Effect of anticoagulation on infarct volume and NIHSS score in patients with atrial fibrillation and ischaemic stroke Atriyal fibrilasyon ve iskemik inme hastalarında antikoagülasyonun infarkt hacmi ve NIHSS skoru üzerine etkisi


Aydoğan G., EREN A.

Pamukkale Medical Journal, vol.17, no.2, pp.315-323, 2024 (Scopus, TRDizin) identifier identifier

  • Publication Type: Article / Article
  • Volume: 17 Issue: 2
  • Publication Date: 2024
  • Doi Number: 10.31362/patd.1359111
  • Journal Name: Pamukkale Medical Journal
  • Journal Indexes: Scopus, TR DİZİN (ULAKBİM)
  • Page Numbers: pp.315-323
  • Keywords: Atrial fibrillation, cardioembolic stroke, infarct volume, ischemic stroke, NIHSS score
  • Ataturk University Affiliated: Yes

Abstract

Purpose: The aim of this study was to evaluate the use of oral anticoagulation (OAC) in patients with cardioembolic stroke due to non-valvular atrial fibrillation (NVAF). The NIHSS (National Institute of Healt Stroke Scale) score calculated by a neurologist at initial presentation and infarct volume measured semi-automatically in cm3 by Magnetic Resonance Imaging (MRI). Materials and methods: A total of 101 NVAF patients with acute ischaemic stroke were included in this retrospective study.
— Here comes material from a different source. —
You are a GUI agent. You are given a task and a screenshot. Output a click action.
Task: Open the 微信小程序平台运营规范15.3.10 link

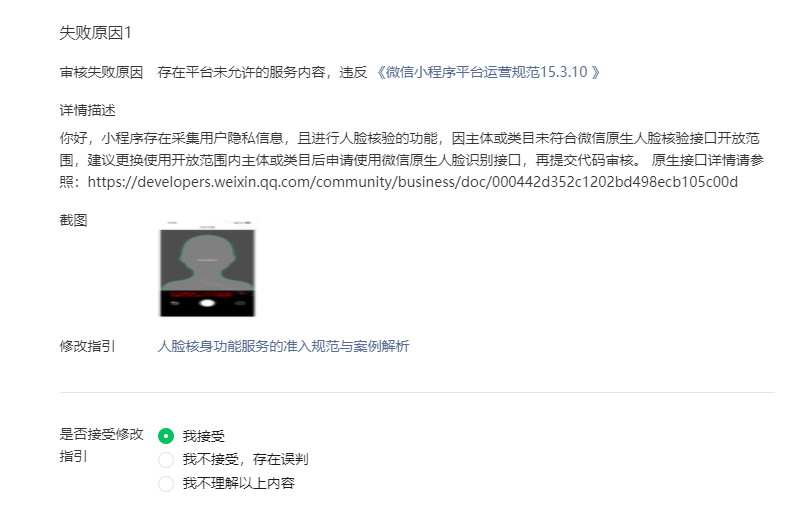487,72
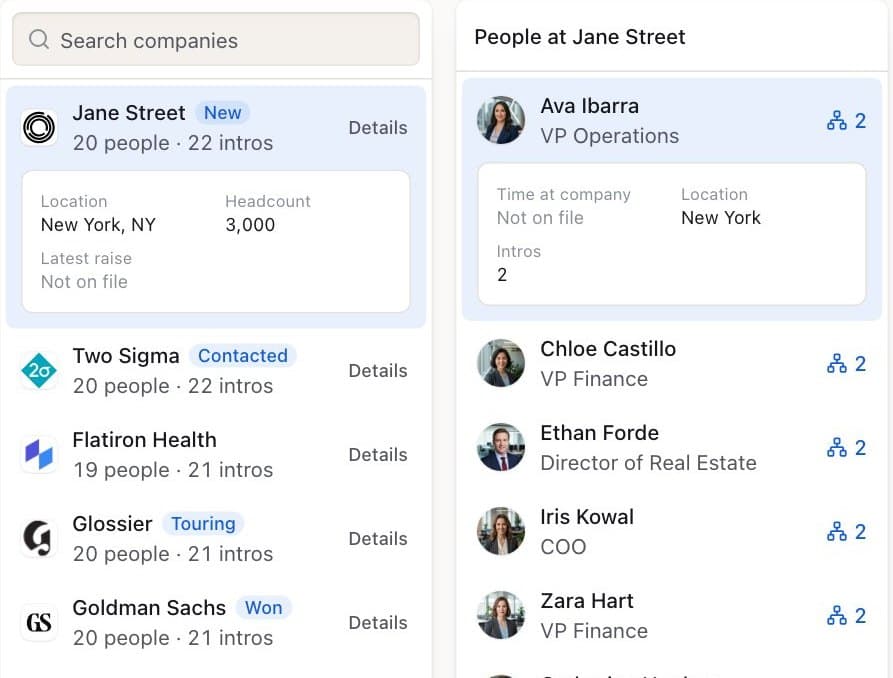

Patients were divided into 4 groups according to OAC drug use: Non-OAC users (Group 1), subtherapeutic dose warfarin users (under 70 years of age: INR≤2.0; over 70 years of age: INR≤1.6 Group 2), therapeutic dose warfarin users (under 70 years of age: INR≥2.0; over 70 years of age: INR≥1.6 Group 3) and therapeutic dose Non-vitamin K oral anticoagulant (NOAC) users Group 4. Results: Infarct volume was calculated as 22.20 cm3 median (0.4-235 cm3 lowest-highest) for Group 1; 12.95 cm3 (1.3-129 cm3) for Group 2; 2.25 cm3 (0.3-89 cm3) for Group 3 and 4.40 cm3 (0.2-293 cm3) for Group 4 and the difference was statistically significant (p=0.039). The calculated NIHSS score was 9 (4-23) for the Group 1, 8.5 (3-18) for the Group 2, 6.5 (2-20) for the Group 3, 5 (1-22) for the Group 4 and the effect of anticoagulation use on NIHSS score was statistically significant (p=0.029). Conclusion: Anticoagulant treatment holds importance in the primary and secondary prevention of stroke and in enhancing the NIHSS score and infarct volumes among stroke patients, as evidenced in the current study.